Stella Nyanzi came to UCT with a five-year backlog of writing she wants to catch up on.
Between work, trying to complete a host of books and songs, slogging away on a doctoral thesis, being a mother to a young baby and the duties that come with a large extended family, the Ugandan anthropologist and writer finds few opportunities for putting pen to paper. "The problem is that there's just no time for writing," she laments.
That's a gripe common to the six scholars and writers recently welcomed by the African Gender Institute (AGI) as the latest and last intake of its five-year old Associate Programme. Established in 2000 and funded by, among others, the Rockefeller Foundation in New York, the programme set out to give women intellectuals in Africa the chance to break free from their routines, and instead spend a few months at UCT to work on research or writing projects of their choice.
Which is why the group couldn't sing the praises of the AGI enough for the time and headspace to read, research and write without distraction over the next few months. "I am just so grateful and privileged to be here," said Dr Eunice Nyamasyo, director of the Centre for Gender Studies at the Kenyatta University in Kenya. These words were echoed, almost verbatim, by each of the others as they start their stints at UCT.
The associates' projects are varied, but all centre on gender concerns. Anne Kiome-Gatobu, also of Kenya, will look at socio-cultural and religious issues related to domestic violence against women in her country. Mweru Mwingi, the third Kenyan in the group but based in South Africa, will examine the extent that girls take up science and technology education in Kenya. Anthropologist Nyanzi's work will be on ritual sex and policy among the Buganda people in Uganda. Chiedza Musengezi, founder member and director of NGO Zimbabwe Women Writers, will focus on women prisoners, comparing the experiences of women in Zimbabwe with those in South African prisons. Nyamasyo of Kenyatta plans to document the construction and production of gender studies at Kenyan public universities. And Dr Angela Chinyere Nwagbara of Nigeria, who did her doctoral thesis on author Wole Soyinka and the way he portrays women in his novels, will include Soyinka's other prose, as well as his poetry and non-fiction, in a new analysis.

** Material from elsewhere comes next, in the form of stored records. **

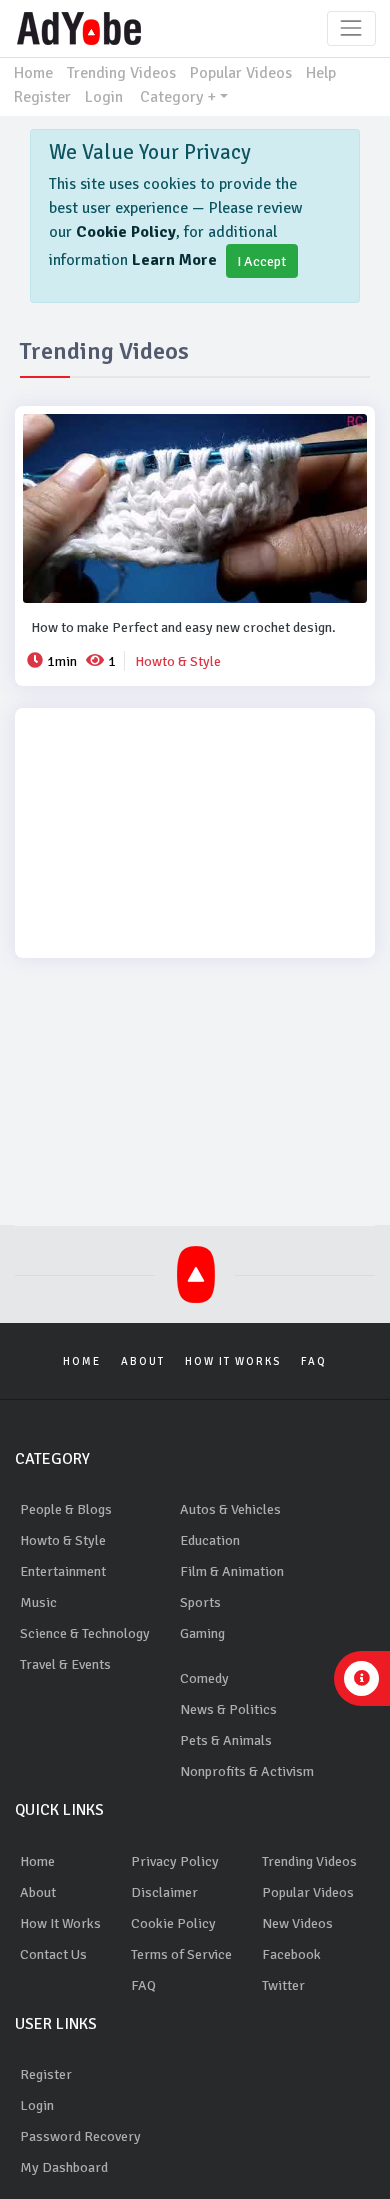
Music (38, 1602)
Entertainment (63, 1571)
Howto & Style (63, 1540)
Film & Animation (232, 1571)
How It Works (233, 1361)
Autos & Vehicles (230, 1509)
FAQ (314, 1361)
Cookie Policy (126, 232)
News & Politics (228, 1709)
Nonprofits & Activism (247, 1771)
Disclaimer (164, 1892)
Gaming (202, 1633)
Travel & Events (65, 1664)
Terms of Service (181, 1954)
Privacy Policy (175, 1861)
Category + (178, 97)
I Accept (261, 261)
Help (321, 73)
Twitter (283, 1985)
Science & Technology (85, 1633)
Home (33, 73)
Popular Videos (241, 73)
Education (210, 1540)
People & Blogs (66, 1509)
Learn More (174, 260)
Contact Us (53, 1954)
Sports (200, 1602)
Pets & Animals (226, 1740)
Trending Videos (121, 73)
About (143, 1361)
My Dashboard (64, 2167)
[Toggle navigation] (351, 28)
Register (42, 97)
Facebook (291, 1954)
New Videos (297, 1923)
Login (104, 97)
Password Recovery (80, 2136)
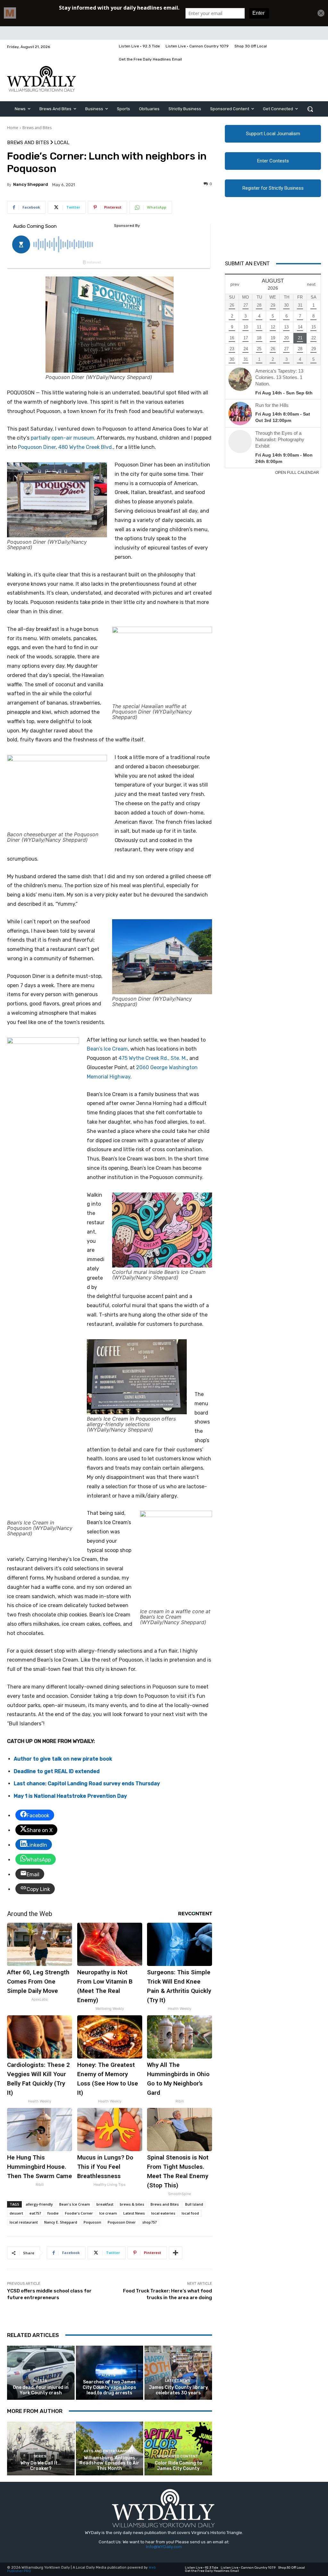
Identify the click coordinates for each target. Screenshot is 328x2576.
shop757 (149, 2222)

Naturally, the AGI is sad to see the successful but resource-intensive associate programme come to a halt, says Professor Amina Mama, chair of gender studies at UCT. But, she adds, the project has spawned a series of just-as-successful initiatives at the AGI, such as the journal Feminism Africa and regular interactions with scholars, which will go on unabated. "It's about what you choose to do at any given time, given the constraints," she told the new associates.